All of a sudden, Gander has 38 planes’ worth of re-routed passengers and must scramble to put together shelter, food, clothing, toiletries and other necessities. And once all those aircraft start disembarking, the townspeople and their guests find themselves facing new challenges, from an Orthodox rabbi pressed into service to create a kosher kitchen to the SPCA lady tending to a cat with epilepsy and a pregnant bonobo monkey.
Among the roster of fascinating characters is American Airlines’ first female pilot, horrified to learn that the vehicle that has given her life meaning has been turned into a bomb, and a variety of couples who come together or break apart in the hothouse atmosphere of crisis. In a cumulative gathering of brief moments — some spoken, some sung — those characters embody resiliency, tragedy and bigotry (anti-Muslim sentiment rears its ugly head almost immediately).
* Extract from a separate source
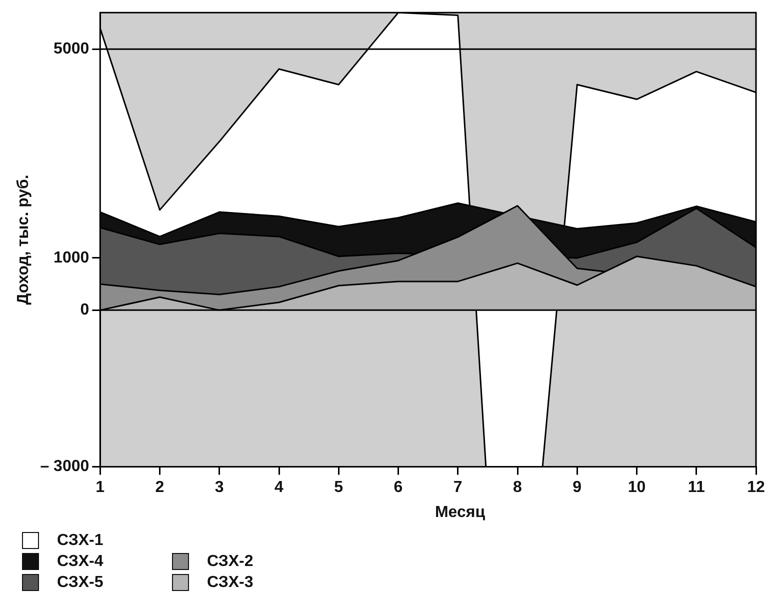 This screenshot has height=597, width=768. I want to click on x-tick-label: 5, so click(339, 487).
It would take too long to list them all by character, but this extraordinary ensemble of actors deserves mention: Petrina Bromley, Jenn Colella, De’Lon Grant, Joel Hatch, Tony LePage, Caesar Samayoa, Q. Smith, Astrid van Wieren, Emily Walton, Jim Walton, Sharon Wheatley and Paul Whitty. They effortlessly flow in and out of each role they play, and together, they cohesively and powerfully tell this story.
Director Christopher Ashley (the Broadway veteran’s screen credits include 1995’s “Jeffrey”) dynamically translates the material from stage to streaming; he knows where the closeups need to go, and editors Virginia Katz and Leslie Jones always follow Tobias A. Schliesser’s camera to exactly where it needs to be. (Ashley adds a level of poignance by opening on a masked audience making their way through an empty Times Square to attend the recording of the performance, linking New York’s current struggle with one the city managed to bounce back from two decades ago.)
There are, of course, countless prisms through which to examine the events of 9/11 and their lingering impact, but “Come From Away” offers one that is stirring and funny, moving but never mawkish. It’s a story that provides hope without turning its eyes from despair.
“Come From Away” premieres on Apple TV+ September 10.